• _TASK INSTRUCTIONS_
1. In the Ashok Leyland directors' report, how many vehicles did the company sell in the year ended March 31, 2012?
2. Reproduce, word for word, the part of the Ashok Leyland directors' report that opens with the words containing "Research and development, technology" and closes with "are shown separately.".
3. Write the next part of the Ashok Leyland directors' report, picking up after its last line.

• _PASSAGE_

Company Profile
Directors Report
Ashok Leyland Ltd.
 
BSE Code 500477
ISIN Demat INE208A01029
Book Value 11.87
NSE Code ASHOKLEY
Dividend Yield % 2.58
Market Cap 61860.73
P/E 14.26
EPS(Last 4 Qtrs.) 1.63
Face Value 1  
Year End: March 2012
 

DIRECTOR'S REPORT

Part I - Performance / Operations

The Directors have pleasure in presenting the Annual Report of the Company, together with the audited Financial Statements, for the year ended March 31, 2012.

Dividend

The Directors recommened a dividend of 100% (Re.1/- per equity share) for the year ended March 31, 2012.

Company Performance

The year under review witnessed a lot of challenges with growing competition and changes in customers preference. Despite the challenges posed, the Company achieved a sale volume of 101,990 vehicles - highest recorded in any year so far. This was aided by the launch of 'Dost', the first variant in the Light Commercial Vehicles (LCV) category, during the year. Overall, the performance in Exports, Power, Solutions Business and Spares have also been encouraging.

Highlights of performance are discussed in detail in the Management Discussion and Analysis Report attached as Annexure-D to this Report.

Research and development, technology absorption, energy conservation etc.

Your Company continued to focus on Research and Development activities with specific reference to green initiatives, fuel efficiency, enhancement of comforts and development of new generation engines.

Expenditure incurred by way of capital and revenue on these activities are shown separately.

The particulars prescribed by the Companies (Disclosure of Particulars in the Report of Board of Directors) Rules,1988 relating to Conservation of Energy, Technology Absorption and Foreign Exchange are furnished vide Annexure - A to this Report.

Long Term Borrowings:

Secured Non-Convertible Debentures

During the year, your Company issued Secured Non-convertible Debentures Series AL 16 to the tune of Rs.15,000 lakhs repayable at the end of 3rd, 4th and 5th year from the date of issue and fully redeemed Secured Non-Convertible Debentures Series AL 12 of Rs. 15,000 lakhs.

External Commercial Borrowings (ECBs)

• _LISTED ENTRIES_
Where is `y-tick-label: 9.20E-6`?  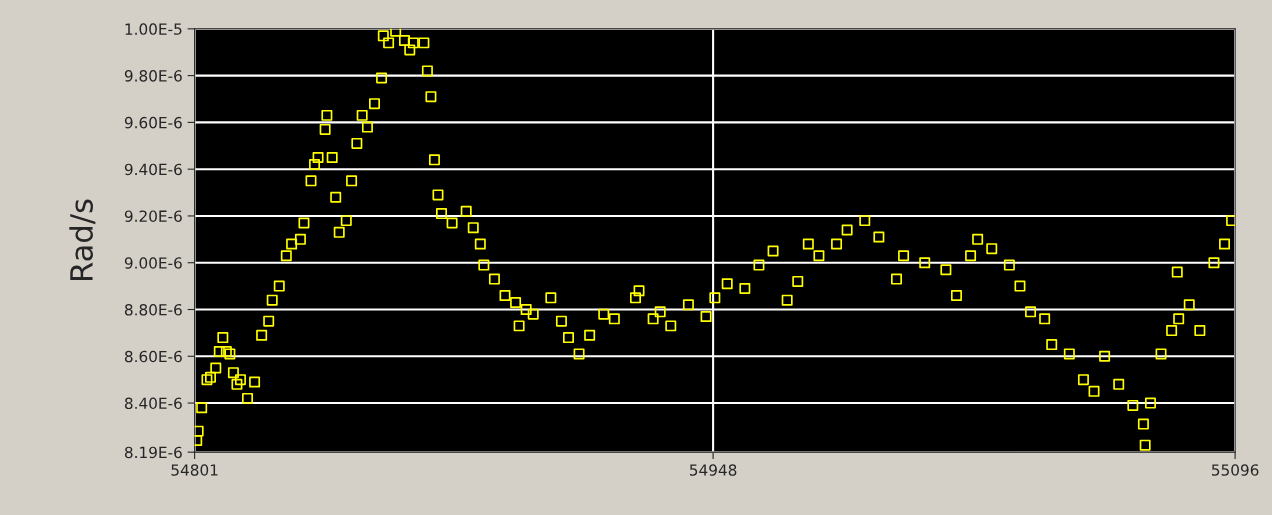
y-tick-label: 9.20E-6 is located at coordinates (153, 216).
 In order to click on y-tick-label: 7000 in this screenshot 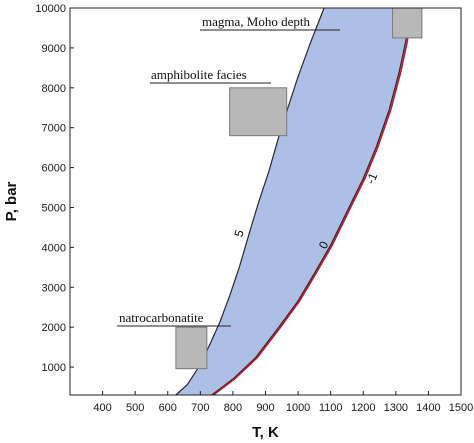, I will do `click(54, 129)`.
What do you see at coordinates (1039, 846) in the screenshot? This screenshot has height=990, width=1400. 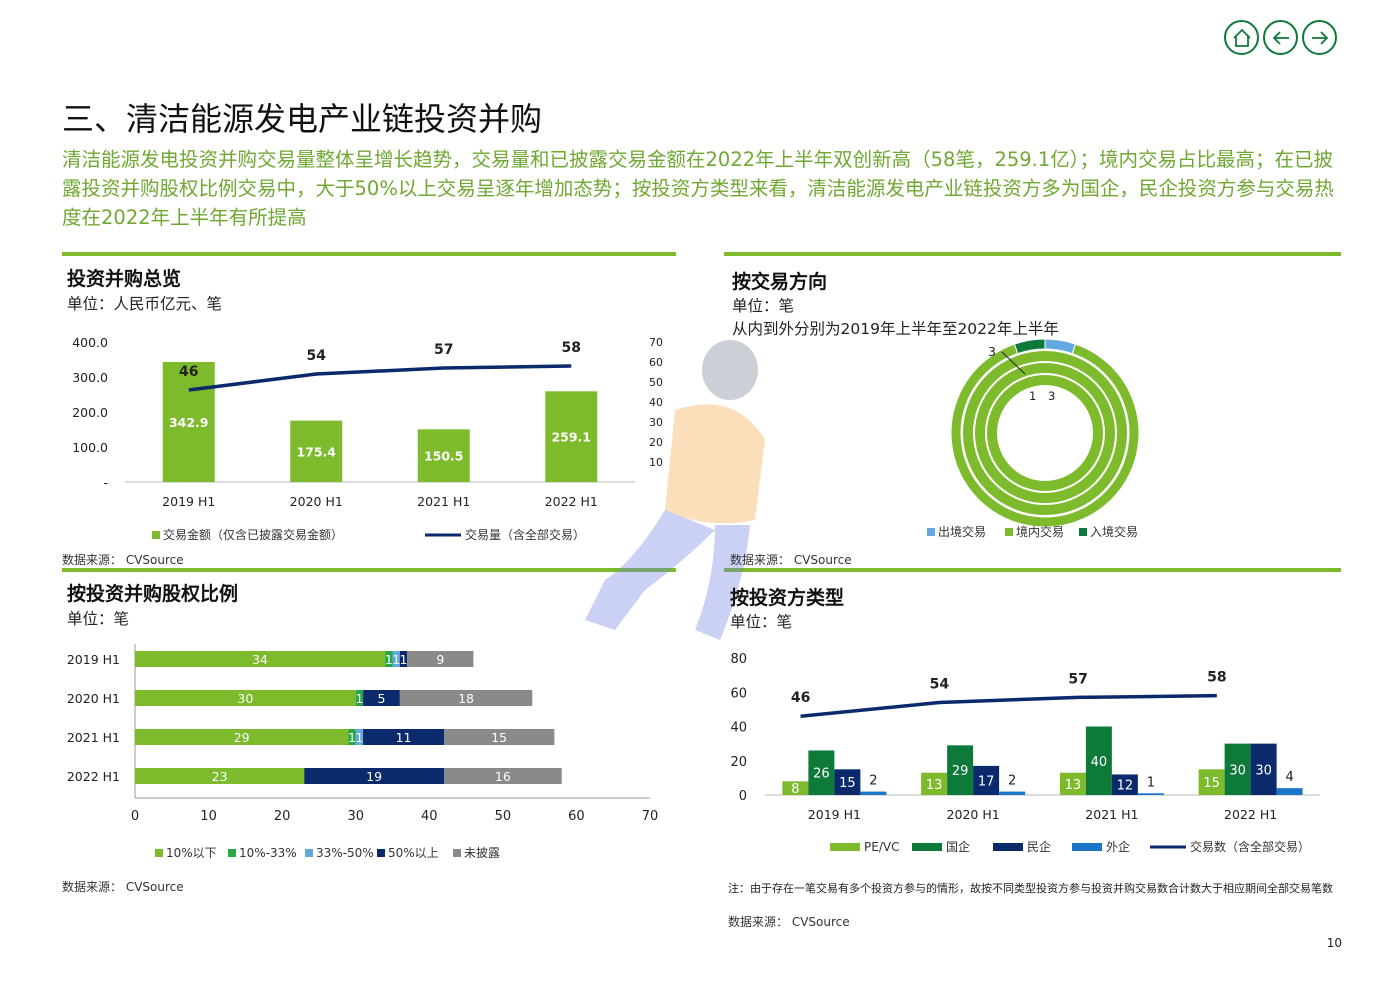 I see `legend-investor-label: 民企` at bounding box center [1039, 846].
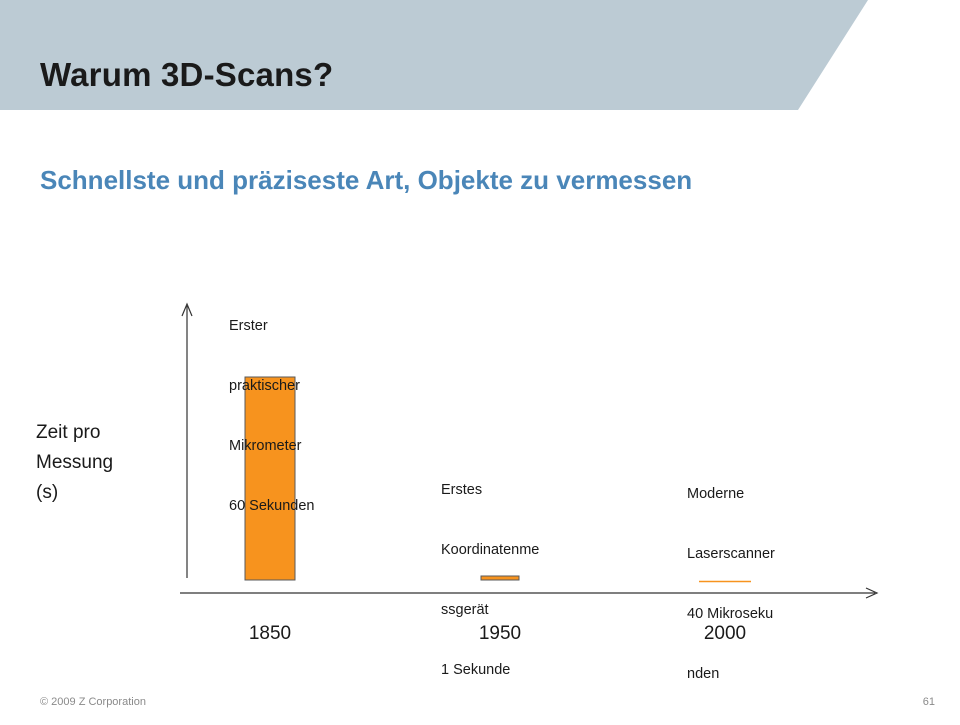 This screenshot has height=725, width=960. What do you see at coordinates (48, 492) in the screenshot?
I see `y-axis-label-line: (s)` at bounding box center [48, 492].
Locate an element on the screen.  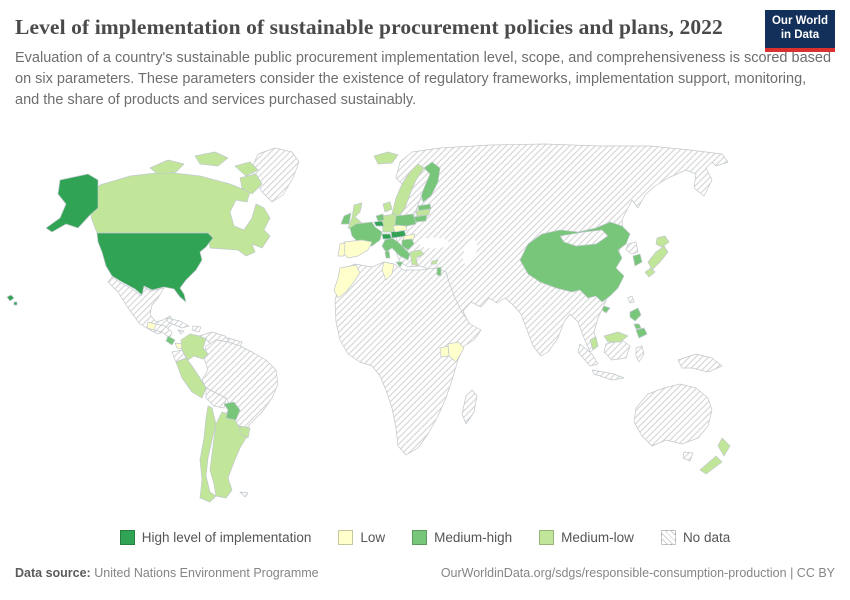
region-ireland is located at coordinates (346, 218).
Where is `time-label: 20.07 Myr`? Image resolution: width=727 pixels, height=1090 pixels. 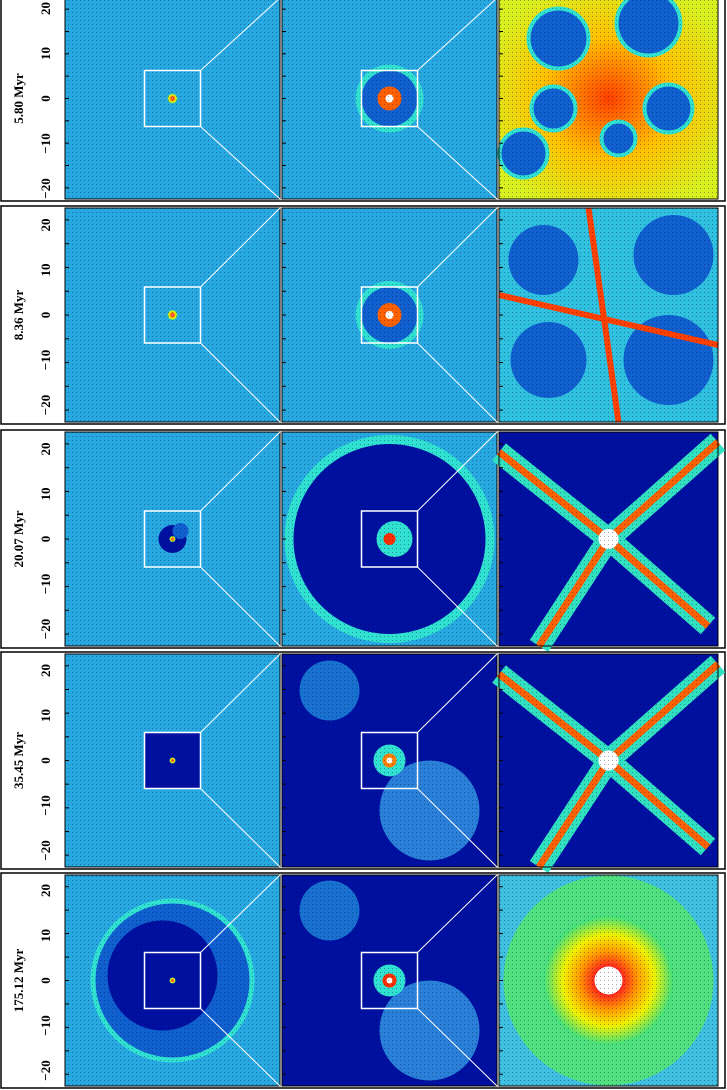
time-label: 20.07 Myr is located at coordinates (18, 538).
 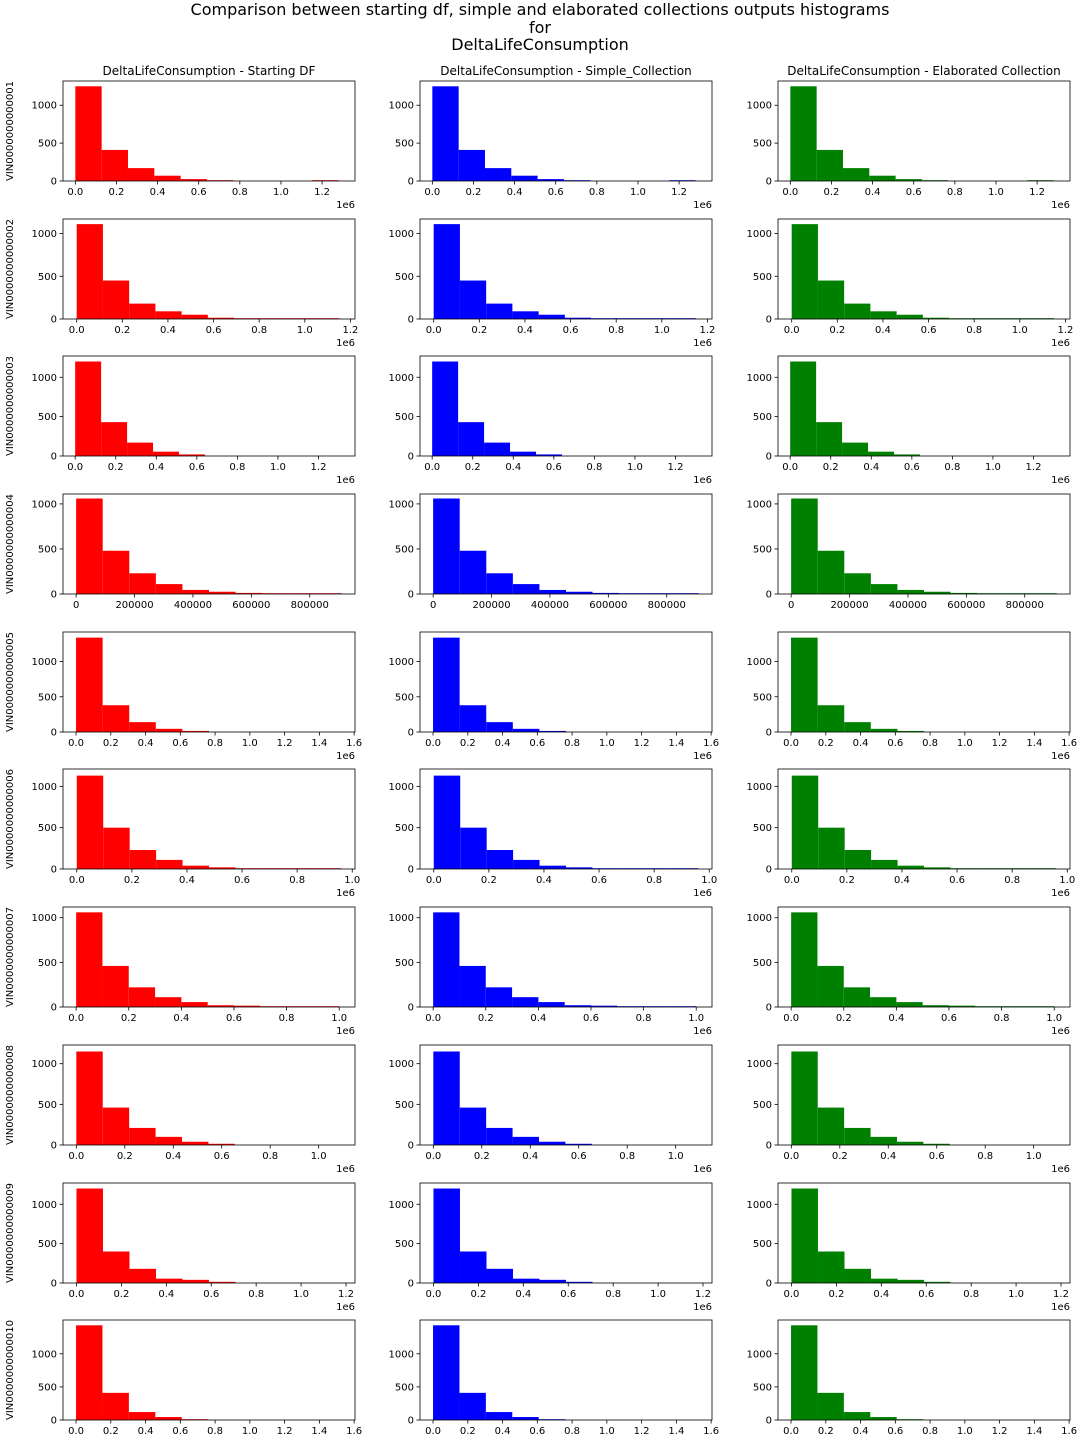 I want to click on x-tick-label: 0, so click(x=791, y=606).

• _SET OF ANSWERS_
1. 101,990 vehicles

2.
Research and development, technology absorption, energy conservation etc.

Your Company continued to focus on Research and Development activities with specific reference to green initiatives, fuel efficiency, enhancement of comforts and development of new generation engines.

Expenditure incurred by way of capital and revenue on these activities are shown separately.

3.
Your Company contracted ECBs to the tune of Japanese Yen equivalent to USD 150 Mn during 2011-12 from banks for an average tenor of 5 years (door to door of 6 years) on unsecured basis and drew Japanese Yen equivalent to USD 90 Mn during 2011-12. The balance of USD 60 Mn would be drawn in the ensuing financial year. The funds drawn under ECBs were utilized to fund the capital expenditure programmes of your Company as per extant RBI guidelines and as per the terms of the loan.

Your Company repaid ECB loan instalments that fell due to the tune of USD 36.66 Mn during 2011-12.

Strategic Alliances

Optare plc, U.K.

In line with the vision of being among the top 5 bus manufacturers globally, significant stakes were acquired by your Company together with it's investment arms in Optare pic, a leading bus manufacturer in U.K. thereby opening large opportunities for growth and development based on synergy and integration with the Company's bus business.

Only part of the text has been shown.